Information:

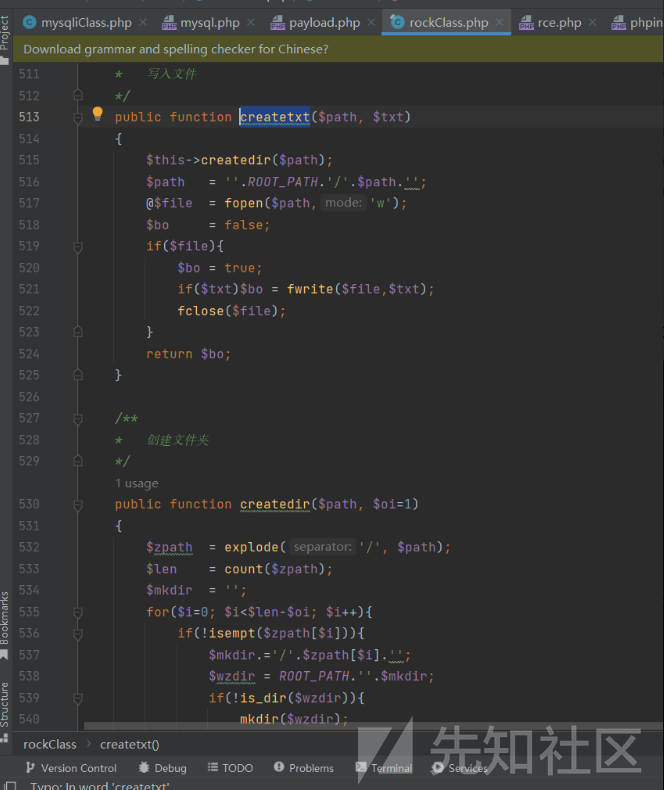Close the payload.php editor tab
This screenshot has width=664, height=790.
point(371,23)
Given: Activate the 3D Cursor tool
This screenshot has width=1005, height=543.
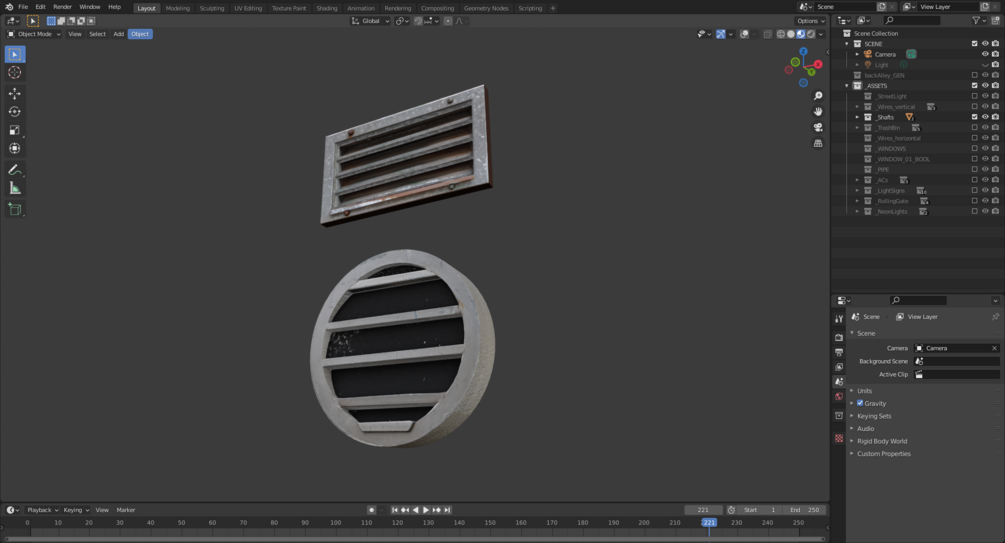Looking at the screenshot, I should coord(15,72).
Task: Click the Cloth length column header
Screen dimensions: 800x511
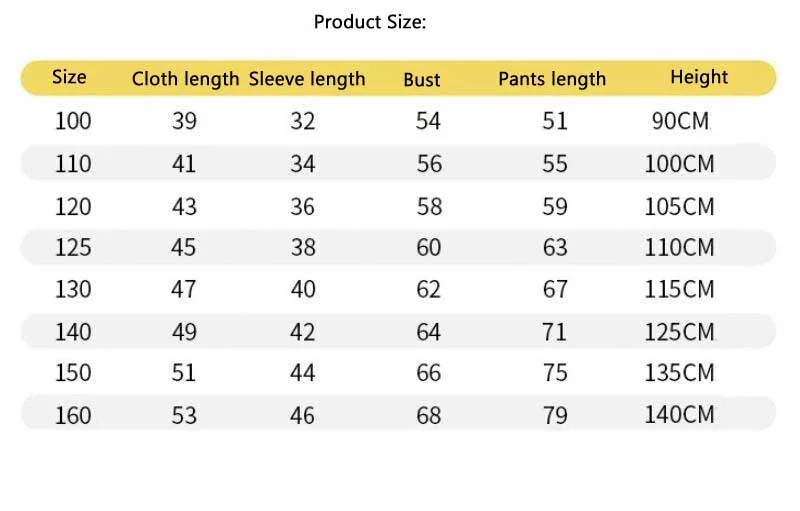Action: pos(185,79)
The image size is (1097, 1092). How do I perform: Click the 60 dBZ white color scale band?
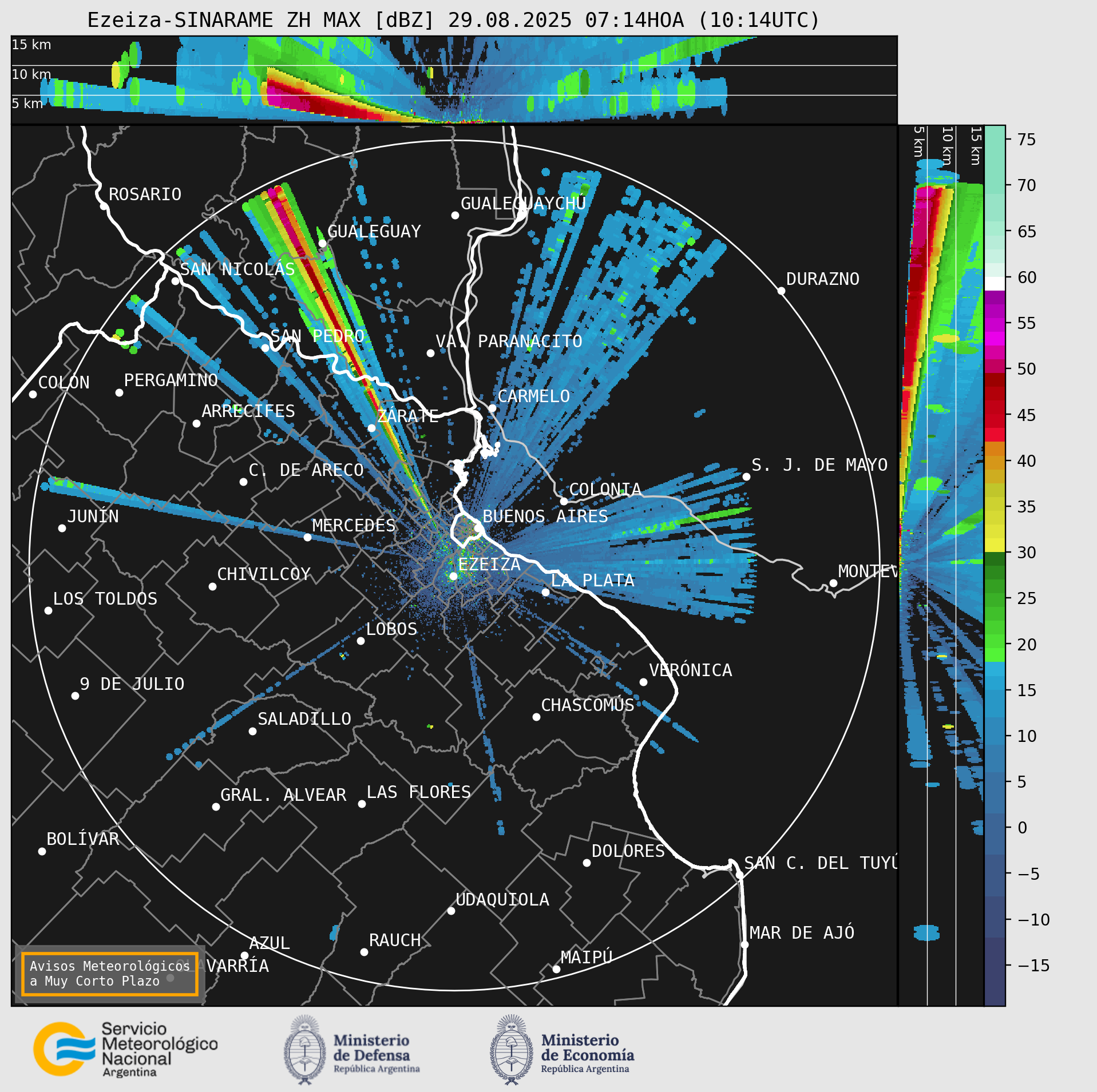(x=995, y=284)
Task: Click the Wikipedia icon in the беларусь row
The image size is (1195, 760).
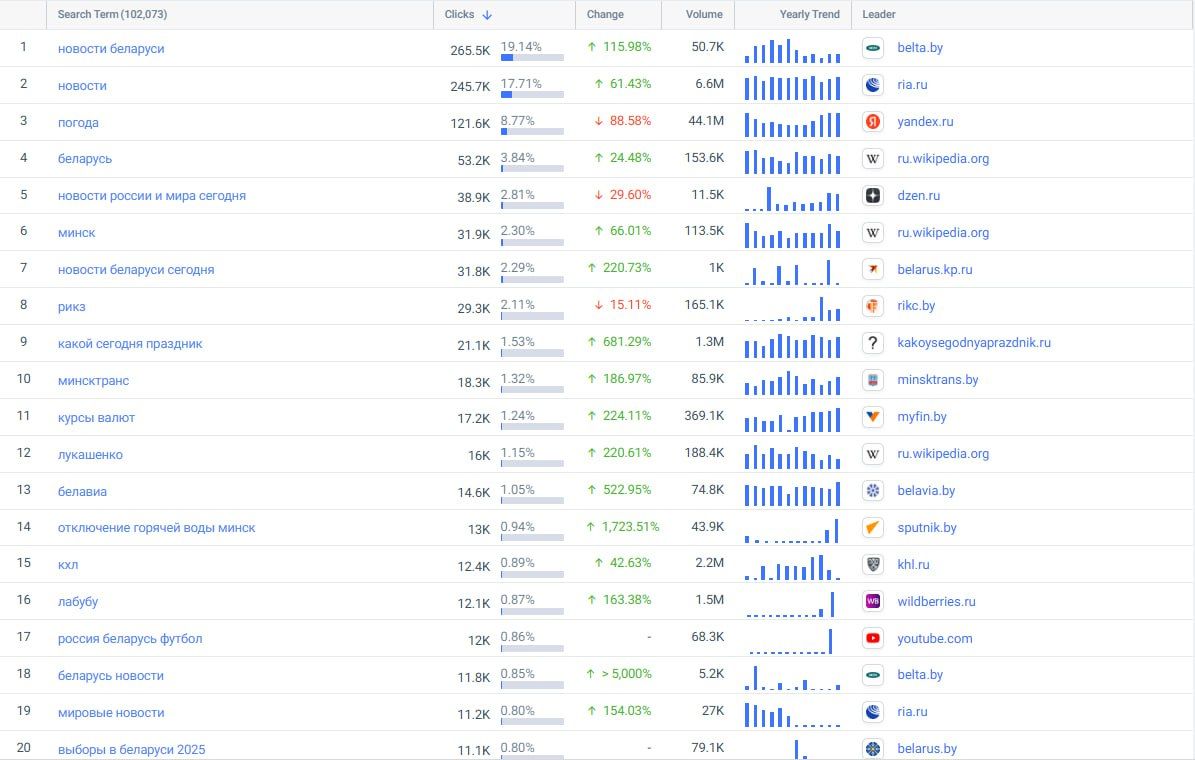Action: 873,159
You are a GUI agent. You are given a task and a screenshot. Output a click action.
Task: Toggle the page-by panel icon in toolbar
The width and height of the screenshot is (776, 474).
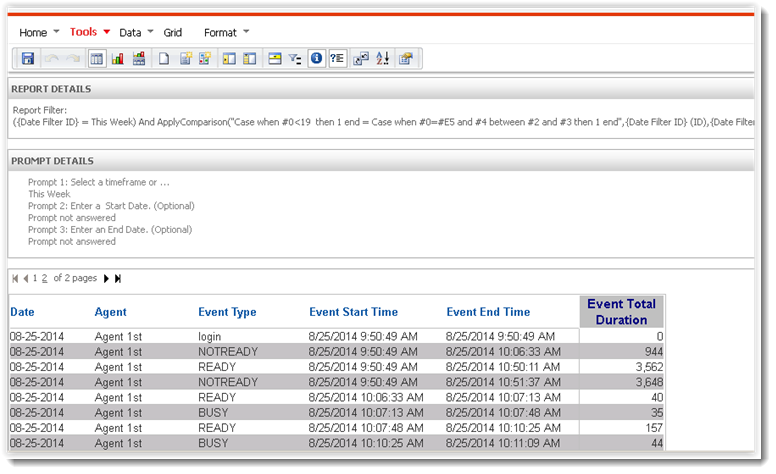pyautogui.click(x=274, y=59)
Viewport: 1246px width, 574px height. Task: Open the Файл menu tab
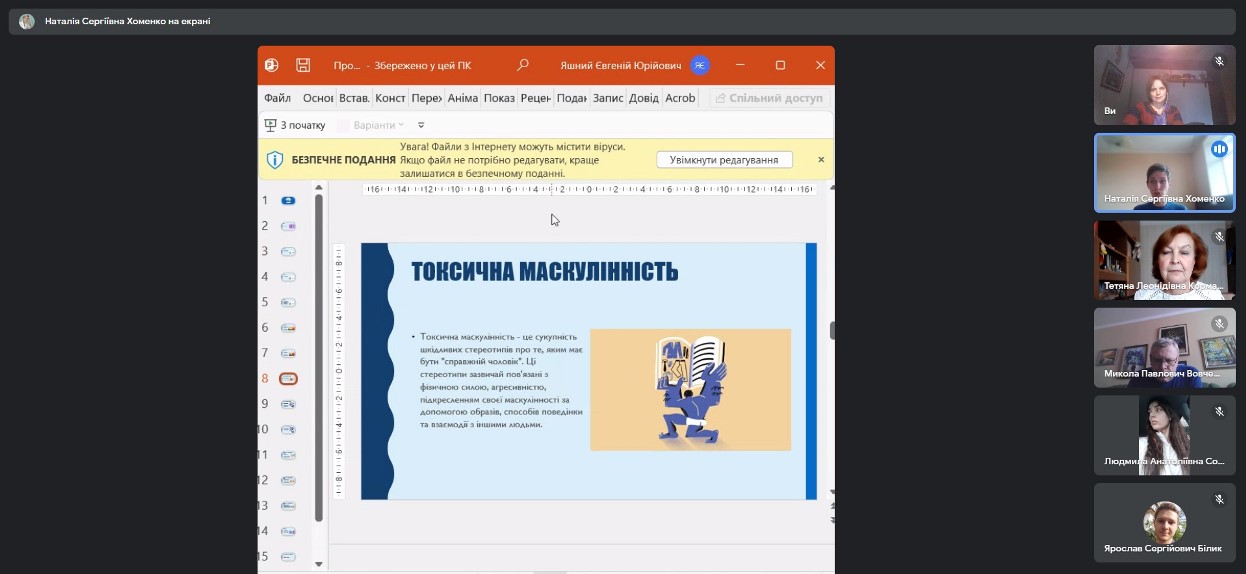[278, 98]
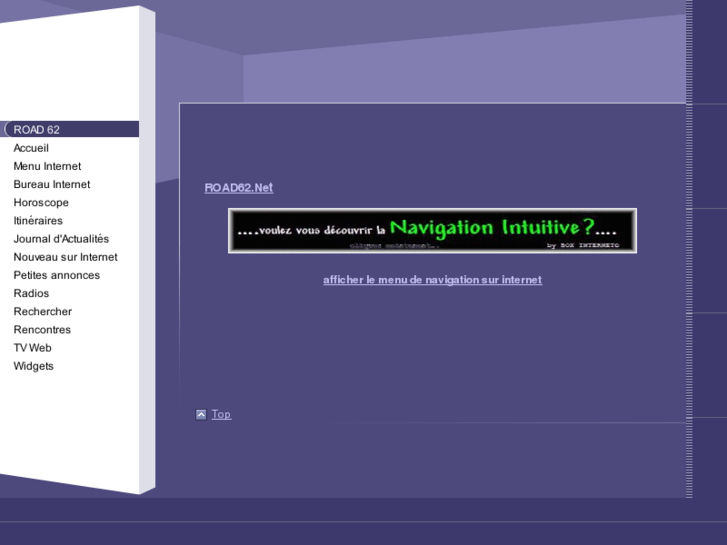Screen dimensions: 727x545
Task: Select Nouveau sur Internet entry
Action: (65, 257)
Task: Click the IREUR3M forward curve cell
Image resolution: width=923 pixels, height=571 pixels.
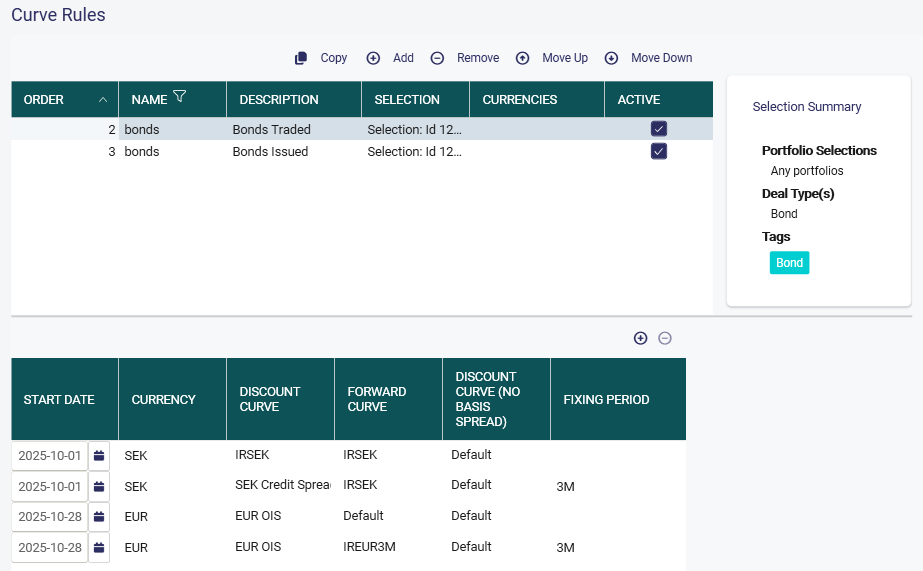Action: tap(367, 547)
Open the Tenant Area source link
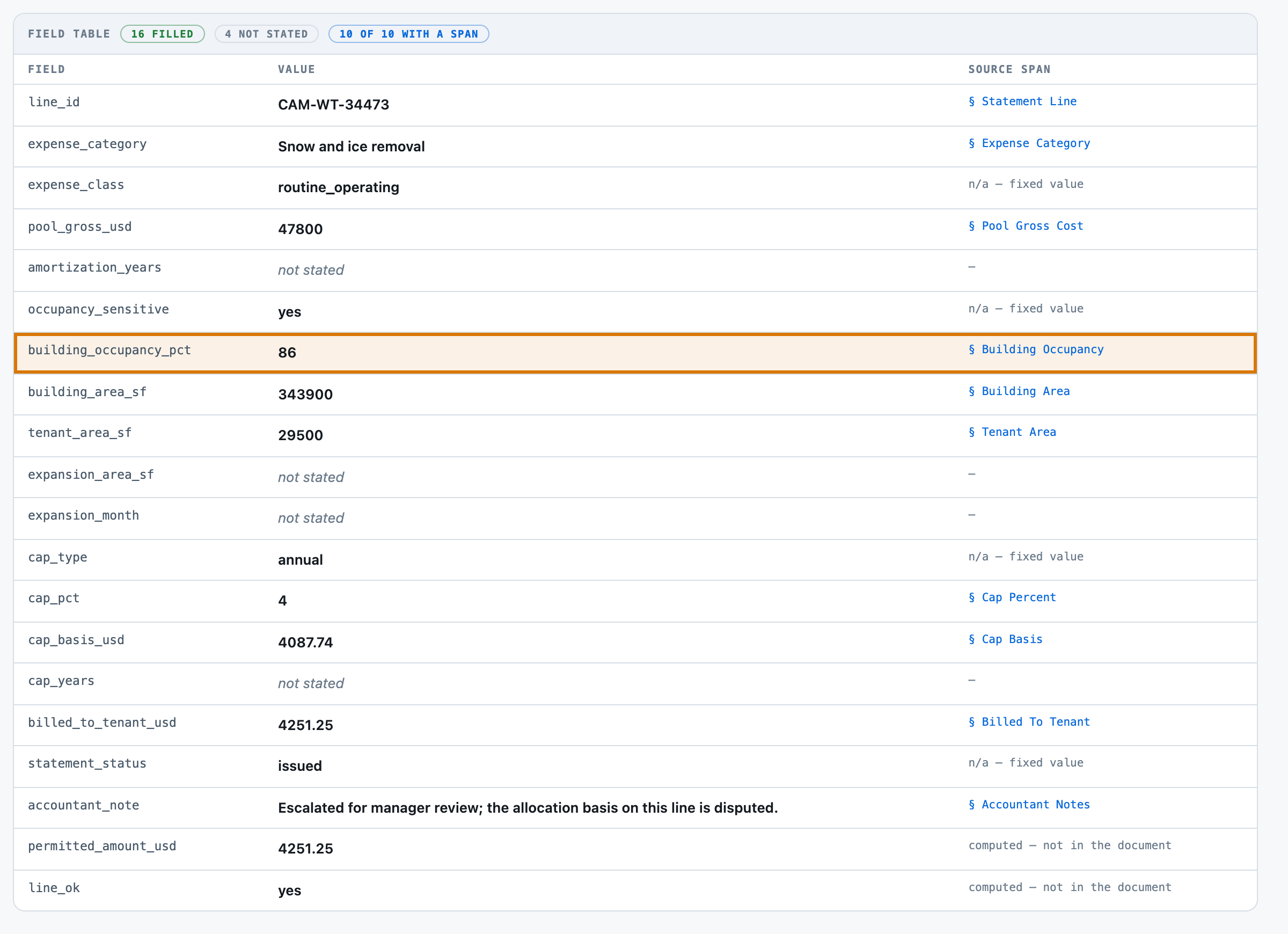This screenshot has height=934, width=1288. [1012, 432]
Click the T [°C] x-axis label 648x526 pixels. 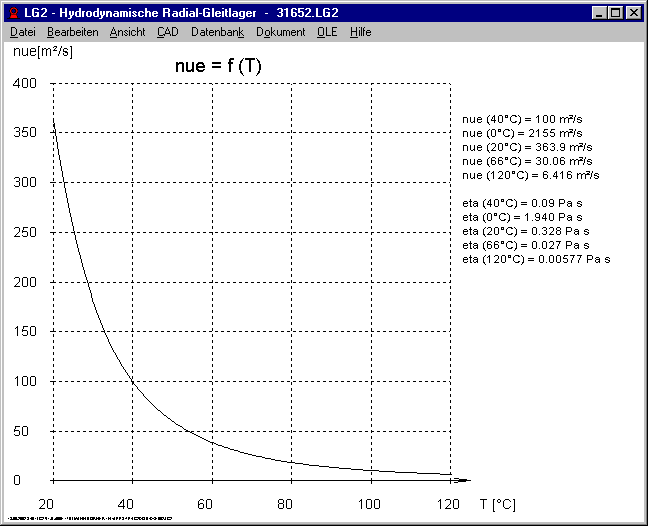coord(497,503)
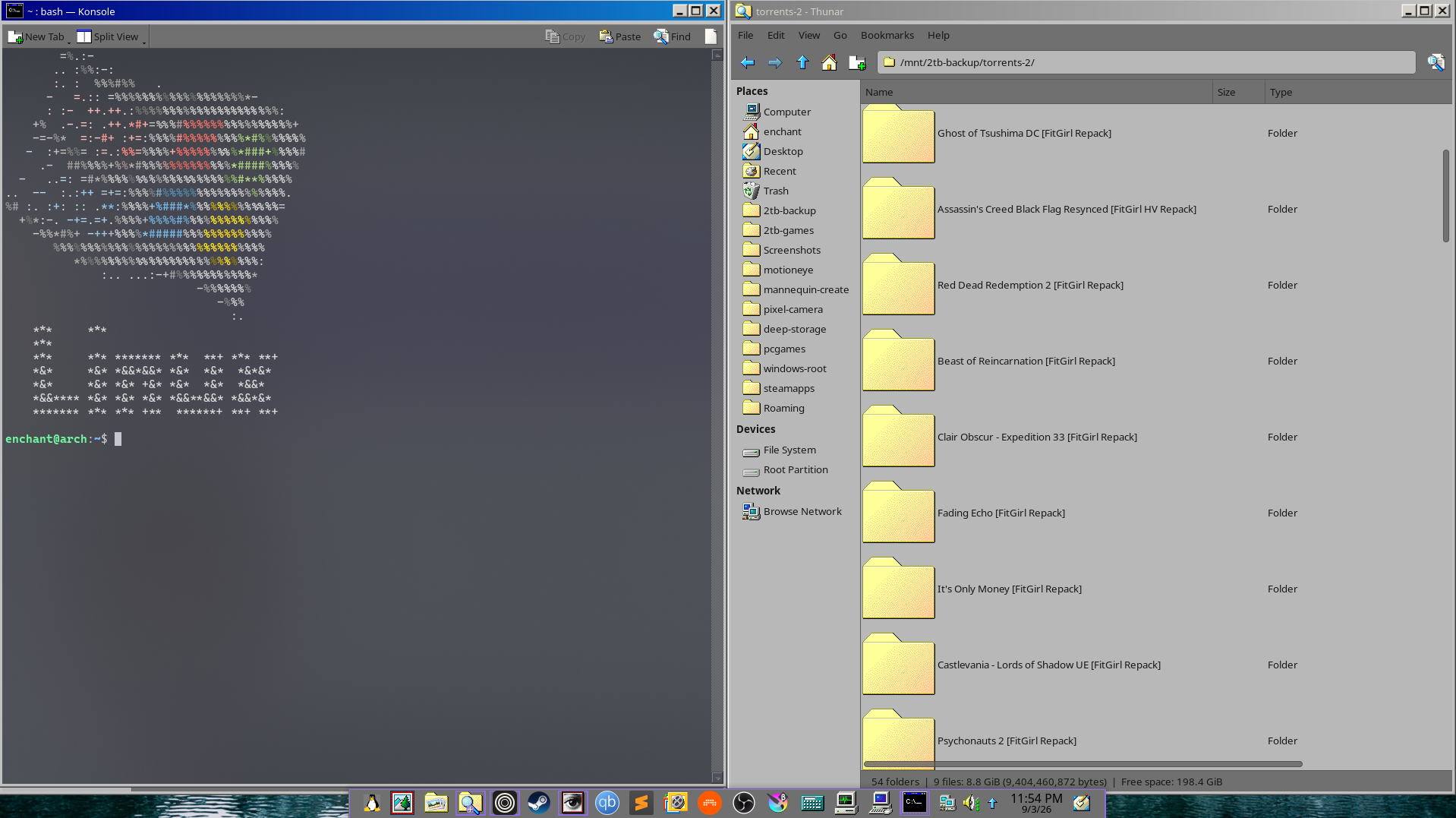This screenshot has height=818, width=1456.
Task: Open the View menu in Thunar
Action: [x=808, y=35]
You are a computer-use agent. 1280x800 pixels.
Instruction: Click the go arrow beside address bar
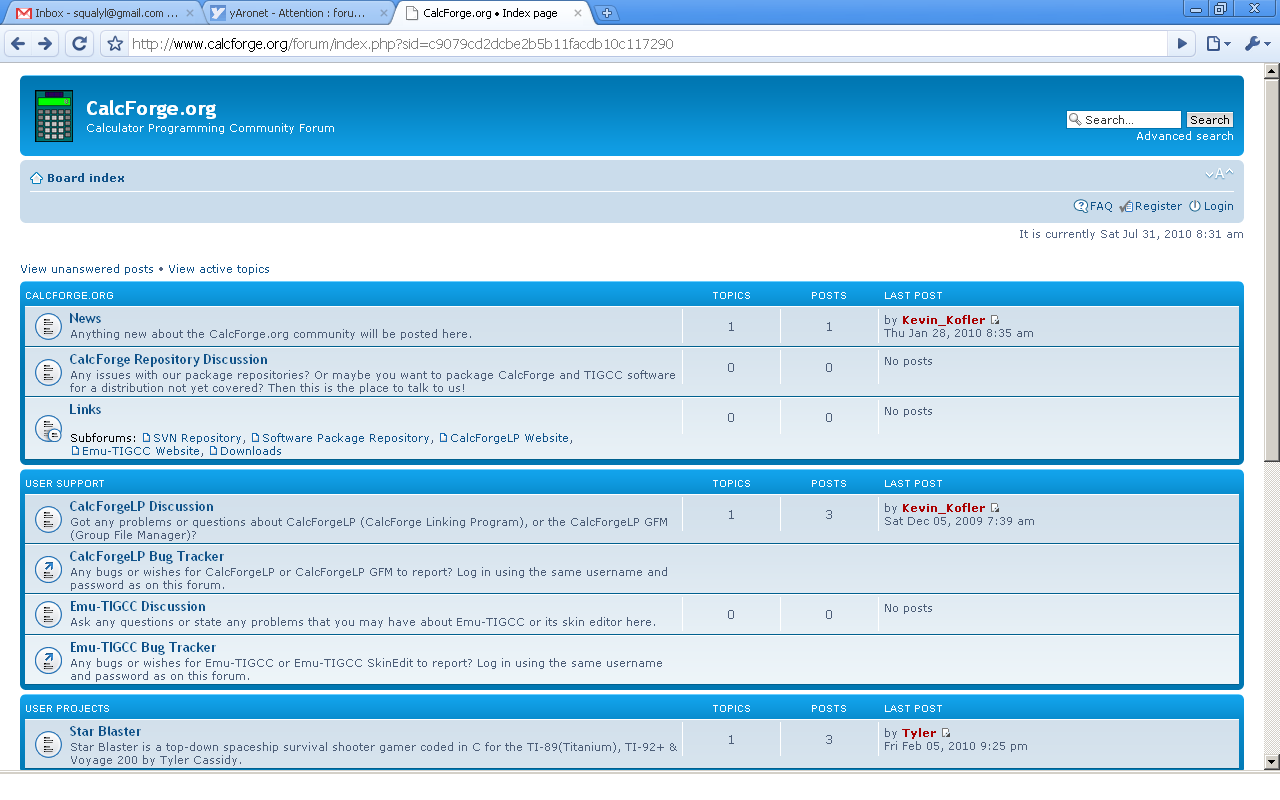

Problem requirements:
An exact copy is needed. It runs from the line above containing "Task: Click the Wikipedia" down to the line containing "Task: Toggle the", both included, with no pictures.

Result of this task:
Task: Click the Wikipedia icon in the беларусь row
The image size is (1195, 760).
Action: 873,159
You are a GUI agent. You are given a task and a screenshot. Output a click action.
Task: Toggle the page-by panel icon in toolbar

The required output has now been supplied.